→ **What is expected**
Would you print only the lines running from the one with "This screenshot has" to the final line of the data below, word for word and without pictures?

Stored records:
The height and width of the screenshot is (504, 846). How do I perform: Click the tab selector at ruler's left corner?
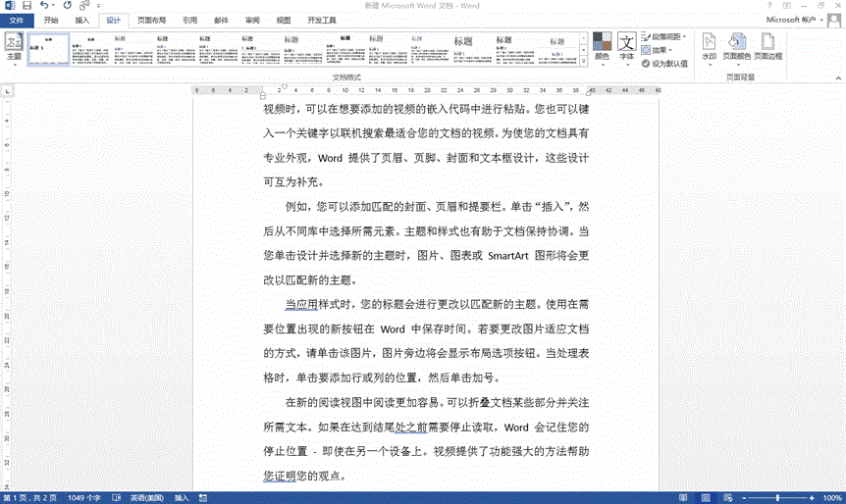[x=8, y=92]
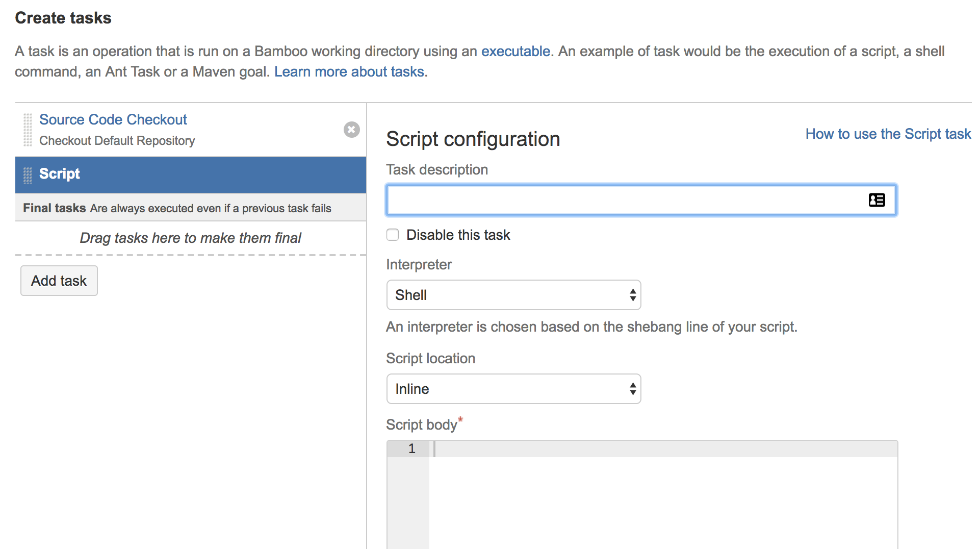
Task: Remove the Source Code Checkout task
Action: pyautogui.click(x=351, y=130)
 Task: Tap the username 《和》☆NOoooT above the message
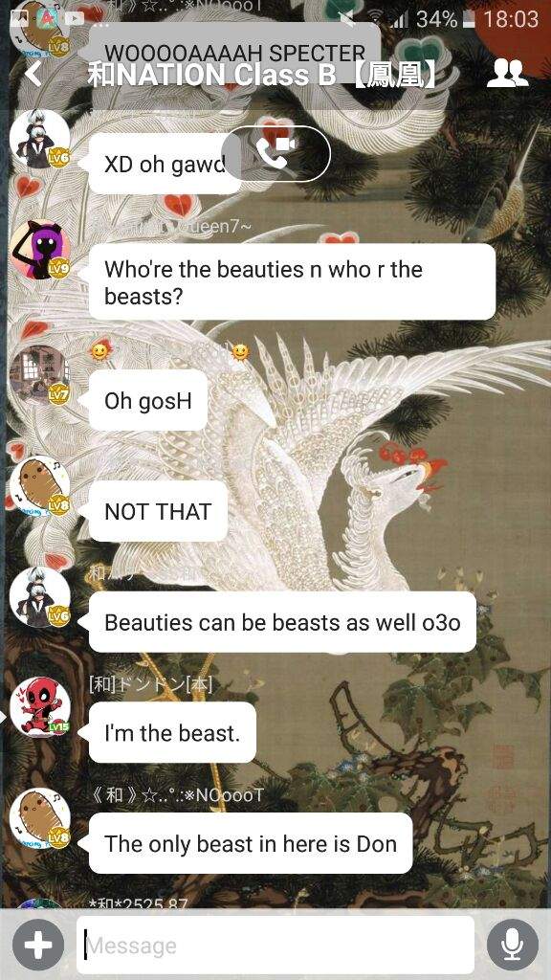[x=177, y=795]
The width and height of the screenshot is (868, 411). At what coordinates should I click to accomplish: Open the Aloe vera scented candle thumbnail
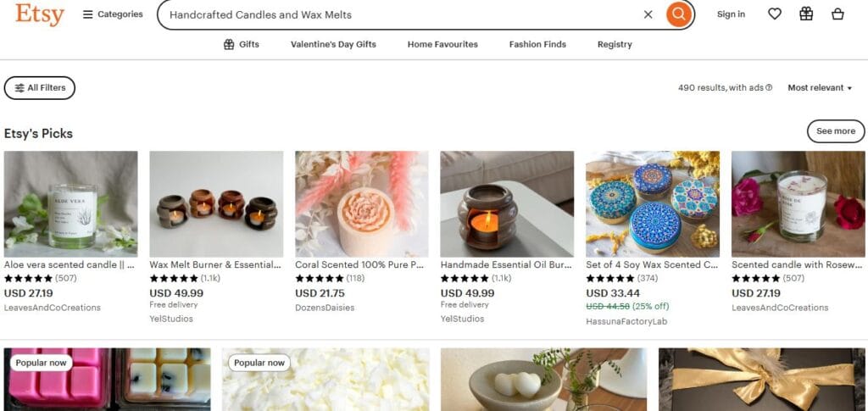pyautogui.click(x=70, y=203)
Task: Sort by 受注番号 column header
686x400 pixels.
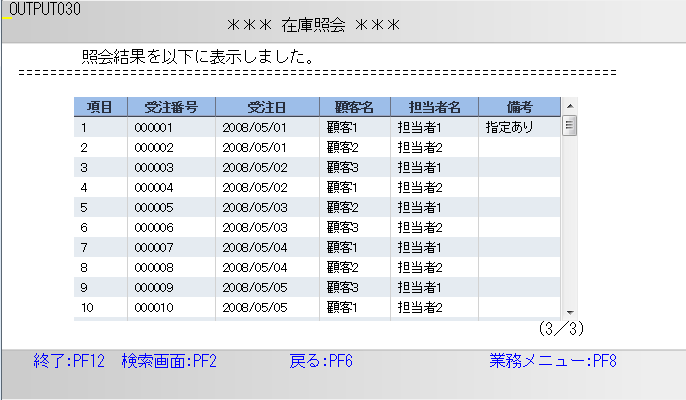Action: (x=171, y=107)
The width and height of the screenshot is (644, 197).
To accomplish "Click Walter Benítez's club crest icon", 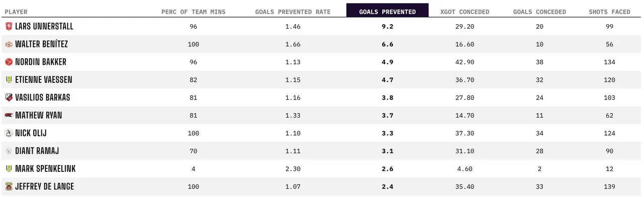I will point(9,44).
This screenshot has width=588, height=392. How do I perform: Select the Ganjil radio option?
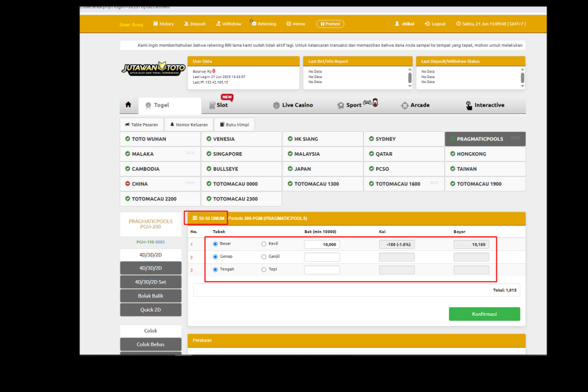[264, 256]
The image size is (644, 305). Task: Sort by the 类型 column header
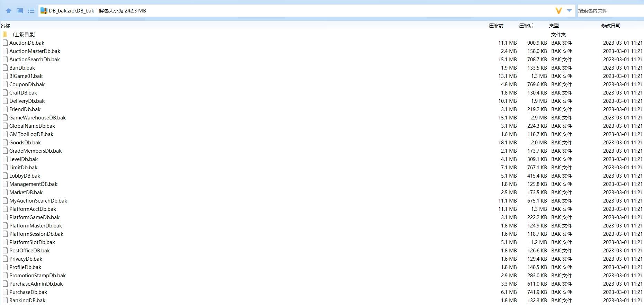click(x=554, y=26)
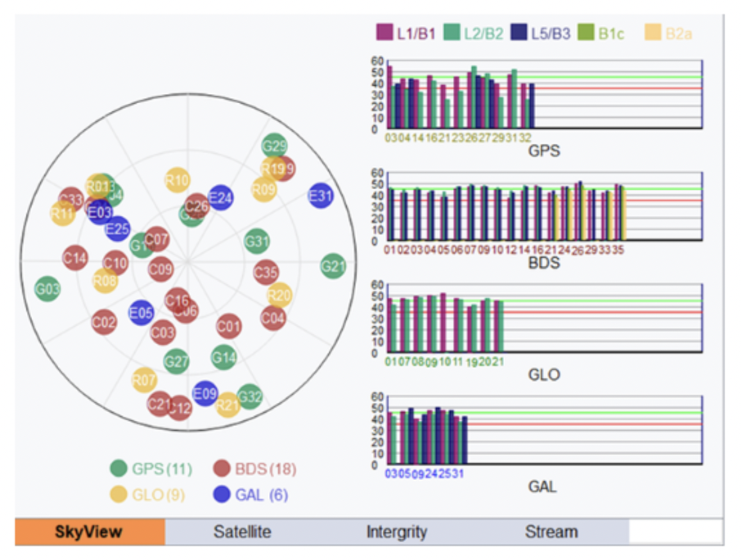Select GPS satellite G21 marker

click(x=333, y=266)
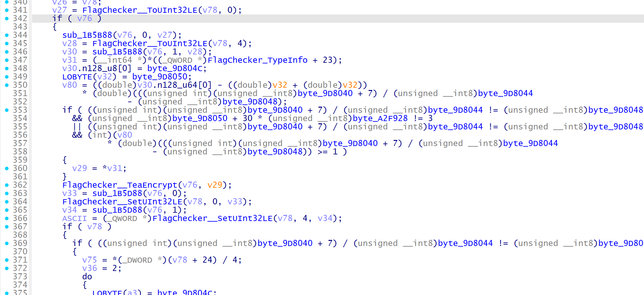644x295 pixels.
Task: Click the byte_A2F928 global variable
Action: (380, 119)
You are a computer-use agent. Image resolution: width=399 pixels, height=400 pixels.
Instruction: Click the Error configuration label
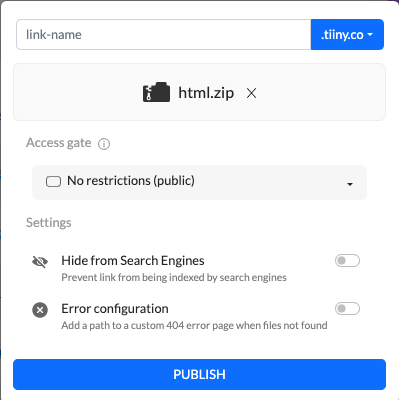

→ **Your solution**
This screenshot has width=588, height=392. How do I perform: Select the Ganjil radio option?
[264, 256]
The image size is (644, 305). Task: Sort by the 类型 column header
click(x=554, y=26)
Select GPS satellite G21 marker

click(x=333, y=266)
644x295 pixels.
Task: Click the byte_A2F928 global variable
Action: (380, 119)
You are a computer-use agent. Image resolution: width=399 pixels, height=400 pixels.
Instruction: Click the Error configuration label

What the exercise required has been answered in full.